Dems retreat on health care cost pitch

Democracy and Power 108:  Obfuscation

Wherever politics intrudes upon economic life, political success is readily attained by saying what people like to hear rather than what is demonstrably true. Instead of safeguarding truth and honesty, the state then tends to become a major source of insincerity and mendacity. – Hans F. Sennholz

Dems retreat on health care cost pitch

Ben Smith reports in Politico:

Key White House allies are dramatically shifting their attempts to defend health care legislation, abandoning claims that it will reduce costs and the deficit and instead stressing a promise to “improve it.”

Three top Democratic pollsters utilizing focus groups provided a confidential briefing on how to present the healthcare reform to the American voters.  Ben Smith writes:

The presentation also concedes that the fiscal and economic arguments that were the White House’s first and most aggressive sales pitch have essentially failed.

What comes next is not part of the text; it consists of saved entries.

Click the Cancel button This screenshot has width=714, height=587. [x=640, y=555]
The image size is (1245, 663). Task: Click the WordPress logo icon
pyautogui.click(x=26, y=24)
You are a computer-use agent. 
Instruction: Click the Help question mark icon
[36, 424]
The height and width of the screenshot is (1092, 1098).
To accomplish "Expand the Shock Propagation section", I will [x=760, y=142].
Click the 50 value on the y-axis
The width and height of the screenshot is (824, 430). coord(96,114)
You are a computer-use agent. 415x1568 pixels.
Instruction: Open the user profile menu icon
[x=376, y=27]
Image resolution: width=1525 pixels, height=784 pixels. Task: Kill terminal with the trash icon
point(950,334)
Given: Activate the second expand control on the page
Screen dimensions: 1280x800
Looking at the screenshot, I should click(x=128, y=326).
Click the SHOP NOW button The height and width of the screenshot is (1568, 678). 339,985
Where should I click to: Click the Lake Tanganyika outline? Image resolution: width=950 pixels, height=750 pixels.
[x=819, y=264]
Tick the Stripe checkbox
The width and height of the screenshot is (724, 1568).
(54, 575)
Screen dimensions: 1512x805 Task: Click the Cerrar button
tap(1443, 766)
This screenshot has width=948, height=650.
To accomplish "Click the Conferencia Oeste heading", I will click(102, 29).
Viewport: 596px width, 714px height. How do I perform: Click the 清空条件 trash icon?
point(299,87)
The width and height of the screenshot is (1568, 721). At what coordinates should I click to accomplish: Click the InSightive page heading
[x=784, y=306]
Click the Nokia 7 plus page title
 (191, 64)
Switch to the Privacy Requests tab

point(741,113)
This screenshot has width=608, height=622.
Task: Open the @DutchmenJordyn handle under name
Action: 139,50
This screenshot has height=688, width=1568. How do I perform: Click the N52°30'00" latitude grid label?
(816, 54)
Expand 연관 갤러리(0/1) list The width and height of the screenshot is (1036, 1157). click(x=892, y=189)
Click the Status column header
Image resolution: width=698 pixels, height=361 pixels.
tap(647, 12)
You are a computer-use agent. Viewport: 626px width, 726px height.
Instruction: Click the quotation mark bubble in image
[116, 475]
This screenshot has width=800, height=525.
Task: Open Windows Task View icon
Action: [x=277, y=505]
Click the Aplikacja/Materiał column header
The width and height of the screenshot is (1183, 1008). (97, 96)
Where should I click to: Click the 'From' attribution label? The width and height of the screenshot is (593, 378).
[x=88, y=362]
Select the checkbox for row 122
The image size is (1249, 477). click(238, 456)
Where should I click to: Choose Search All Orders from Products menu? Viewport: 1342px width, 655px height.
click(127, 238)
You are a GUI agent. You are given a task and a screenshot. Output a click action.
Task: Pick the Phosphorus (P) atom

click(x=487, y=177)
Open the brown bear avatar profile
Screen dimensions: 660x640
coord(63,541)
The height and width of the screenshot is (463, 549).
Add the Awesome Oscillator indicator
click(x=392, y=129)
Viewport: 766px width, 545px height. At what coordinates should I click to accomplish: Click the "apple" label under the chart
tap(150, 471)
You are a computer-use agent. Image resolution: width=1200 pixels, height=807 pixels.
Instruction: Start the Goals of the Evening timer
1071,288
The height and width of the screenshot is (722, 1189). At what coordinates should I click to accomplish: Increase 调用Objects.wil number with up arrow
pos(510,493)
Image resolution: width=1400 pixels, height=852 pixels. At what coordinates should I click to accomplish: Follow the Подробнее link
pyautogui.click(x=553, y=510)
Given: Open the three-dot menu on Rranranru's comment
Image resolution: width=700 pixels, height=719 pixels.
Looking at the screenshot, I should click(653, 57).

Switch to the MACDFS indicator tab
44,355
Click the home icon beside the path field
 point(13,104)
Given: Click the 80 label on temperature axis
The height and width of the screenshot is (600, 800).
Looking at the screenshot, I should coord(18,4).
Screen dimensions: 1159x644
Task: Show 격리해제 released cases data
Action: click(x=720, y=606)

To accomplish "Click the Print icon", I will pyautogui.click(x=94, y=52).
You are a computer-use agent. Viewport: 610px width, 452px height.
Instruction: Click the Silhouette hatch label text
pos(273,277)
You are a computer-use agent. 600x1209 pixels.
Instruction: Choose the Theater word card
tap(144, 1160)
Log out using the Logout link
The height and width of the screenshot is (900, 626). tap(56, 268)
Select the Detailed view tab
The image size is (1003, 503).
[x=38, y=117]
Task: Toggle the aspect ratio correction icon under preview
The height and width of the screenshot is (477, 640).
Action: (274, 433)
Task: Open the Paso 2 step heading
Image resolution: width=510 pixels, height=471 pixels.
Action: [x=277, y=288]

“Many don’t believe health care reform will help the economy,” says one slide.

The presentation’s final page of “Don’ts” counsels against claiming “the law will reduce costs and [the] deficit.”

What is the new message?

“Keep claims small and credible; don’t overpromise or ‘spin’ what the law delivers,” it says, suggesting supporters say, “The law is not perfect, but it does good things and helps many people. Now we’ll work to improve it.”

The Democracy and Power lesson: Obfuscation

Knowing their constituents are rationally ignorant and fearing legislated failures, the politician’s speech is seldom precise or logically reasoned.  Seeking a favorable image, the politician talks in generalities, exaggerates and obfuscates. 

This is a rare occurrence where the public becomes aware of the collaboration between politicians, special interest organizations and political operatives to repudiate the stated intent of legislation, i.e., ObamaCare will reduce costs and the deficit.  Moreover, never admitting fraud or failure, a new message is essential, “The law is not perfect, but it does good things and helps many people. Now we’ll work to improve it.”  Finally, to deceive the public the new message must be coordinated and repeated, repeated and repeated by politicians and their supporters, i.e., AARP, AFL-CIO, SEIU, Health Care for America Now, MoveOn and La Raza, and others.

Politicians call this “spin.”  As Sennholz said:

Instead of safeguarding truth and honesty, the state then tends to become a major source of insincerity and mendacity.